CEO Letter – May 2022

Toronto Gets its Passive House in Order 

Spring is in the air and similar to the season, the City of Toronto is turning greener! With its latest version of the Toronto Green Standard (TGS), the city is accelerating its effort to build net-zero buildings with a new top energy efficiency tier (Tier 3) that is adjacent to the Passive House Standard. The building standard is a 3-tier system of performance measures, and a key tool for the city to reach net-zero greenhouse gas emissions for buildings by 2040.  


I had the opportunity to make a deputation and submission in December at the city’s Infrastructure and Environment Committee where I recommended the acceleration of the TGS. In response to our submission, and the advocacy of other like-minded organizations, the city upped their ambition by adopting the higher efficiency tier on an accelerated timeline. Prior to the submission, we had been meeting with Toronto City Councillors to introduce them to Passive House and the need to accelerator the adoption of TGS versions. 


Tier 3 is currently voluntary and incentivized by the city but it becomes mandatory for all new for mid- and high-rise residential and non-residential buildings by 2028. The TGS addresses a number of the city’s environmental priorities such as air and water quality, biodiversity, enhancing the urban forest, managing stormwater onsite and providing new energy efficient buildings. It’s a good day to celebrate the advancement of high-performance buildings in Toronto, other cities and provinces take note! 


Passive House’s Climate Conference  

Passive House Canada will be holding its annual conference, In the Face of Climate Change, a hybrid virtual and in-person event, in Victoria, B.C. on May 25-27th. Canada is warming faster than the global average and too many people living in Canada are experiencing the devastation of climate change, like flooding, extreme heat waves, and wildfires.  
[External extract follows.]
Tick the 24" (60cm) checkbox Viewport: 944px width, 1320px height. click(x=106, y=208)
The Intergovernmental Panel on Climate Change’s latest report concluded that “without immediate and deep emissions reductions across all sectors, limiting global warming to 1.5C is beyond reach.” Buildings play a major role in climate change. They contribute 18 percent of Canada’s total carbon pollution, and over 50 percent in large cities, and they are the primary place residents turn to stay safe during extreme weather events. A recent Intact Centre on Climate Adaption report on extreme heat risk in Canada found extreme heat events are on the rise. The report says that high-performance buildings can help mitigate their impact, but only if they are designed well, “for instance, with respect to its orientation, ventilation, window-to-wall ratios and thermal mass.” Thankfully, there is standard for that! Our annual conference will delve deep into how Passive House design and technology addresses our need for net-zero and climate-resilient buildings to confront head-on the face of climate change. 
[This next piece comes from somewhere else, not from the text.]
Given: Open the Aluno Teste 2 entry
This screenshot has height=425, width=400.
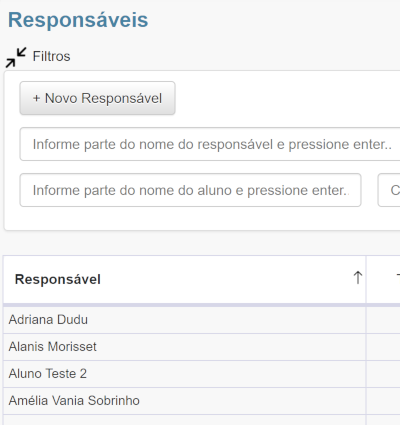Looking at the screenshot, I should click(x=48, y=374).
We have a number of outstanding sessions planned, including keynote sessions featuring Dr. Melissa Lem, President Elect of the Canadian Association of Physicians for the Environment, and Mike Wilson, Director of Campus Planning and Sustainability, University of Victoria. Other notable speakers include Canada Infrastructure Bank, Perkins + Will Architects, National Resources Canada, Peel Passive House, and ERA Architects, to name just a few! If you have not already, you can register here, we are excited to get together once again and learn all that is being done in the high-performance building world.  
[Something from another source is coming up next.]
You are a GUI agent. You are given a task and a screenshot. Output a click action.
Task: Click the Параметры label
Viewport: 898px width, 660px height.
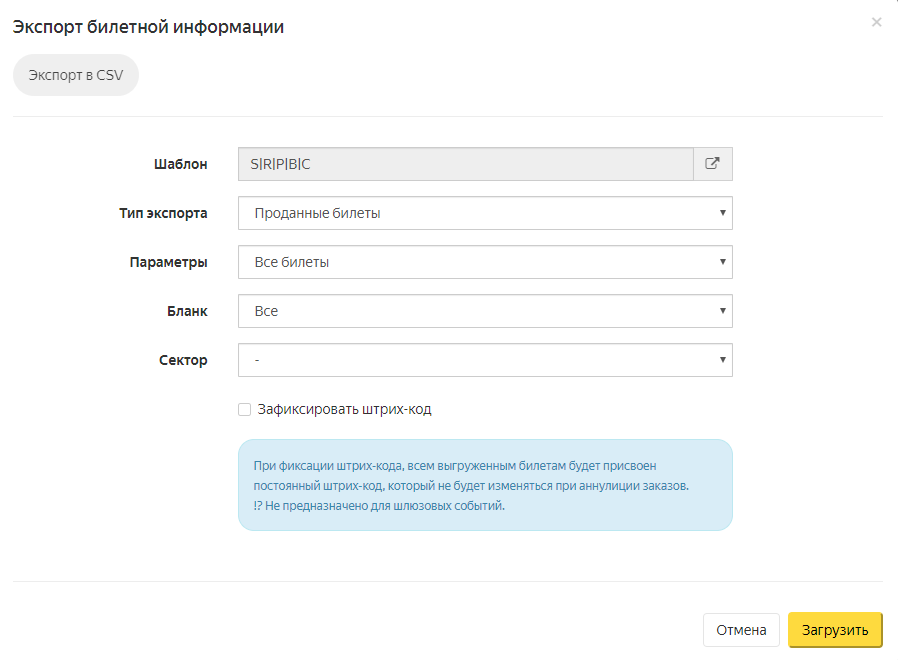(169, 262)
Notes from the Netherlands 

I had the good fortune to spend some time in the Netherlands cycling, where I also took the time to meet with folks working in building and retrofitting high-performance buildings. I heard all about the Energiesprong program to retrofit entire neighbourhoods, both the success and the shortcomings and about the role of federal and local governments. With regards to Energiesprong, it has been a wonderful way of capturing the imagination of many, and I hope the federal Liberals take note of its strengths and weaknesses as they build their similar Greener Neighbourhood pilot program that was funded in the 2022 Budget.